“I have usually, at all times, one piece of chalk in my pocket, and one piece of charcoal behind my ear,” David Zinn says. “And that’s all that I need to make a piece of art.”
The Michigan-based street artist spends the summer months crouching over pieces of sidewalk creating elaborate chalk masterpieces. It’s work that is based in schoolhouse simplicity.
“Chalk,” he says, “is the least intimidating art form there is.”
Everyone has scribbled on the sidewalk at some point. It’s the medium of the long, hot summer day. Placing a bit of color on a blank, slab of concrete is a childhood rite of passage. It just so happens to be one that Zinn never quite grew out of.
“Some places just really want to be drawn on,” he says with a laugh.
Zinn sees creatures and patterns everywhere, and it draws him to create whimsical works of art that set out to delight rather than upset or evoke deep, dark emotions. Not that he’s against “heavy” art. But with his own creations, his goals are straightforward: He wants to infuse art into people’s everyday lives. With Zinn’s pieces, passers by don’t need to be in a special art appreciation mode. All they have to do is look down, take in the world around them, and be treated to a little bit of sunshine, right there on the concrete.

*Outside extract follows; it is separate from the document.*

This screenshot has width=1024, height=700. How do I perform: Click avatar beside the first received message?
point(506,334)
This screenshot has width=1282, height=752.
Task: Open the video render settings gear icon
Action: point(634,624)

Zinn knows, when he sets out to create a piece, that his hours of work will wash away with the first inkling of rain, but he’s okay with that. In fact, he finds that impermanence exciting. Even more so than other mediums of street art expression — because there’s no guarantee that anyone will get a chance to appreciate Zinn’s art before it’s gone. So the people who do stumble upon his work (before it fades or is shuffled upon and ruined) are sharing a little piece of him by pure chance. There’s a thrill to that for Zinn — the excitement of knowing that only a small group of the population will experience something special that he made, and then it will be gone. A happy memory that stands out in the course of a person’s otherwise mundane day.
Still, as joyful as Zinn’s work is, it’s not all sunshine. Fear, he says, has been a constant that’s held him back from creating. Fear that he’s not good enough, that he’s not a real artist, fear of a blank canvas. But he fights through these fears. It’s something he’s passionate about conveying to other people, especially kids. Everyone’s afraid they won’t be good enough but it’s pushing past those fears that make you an artist.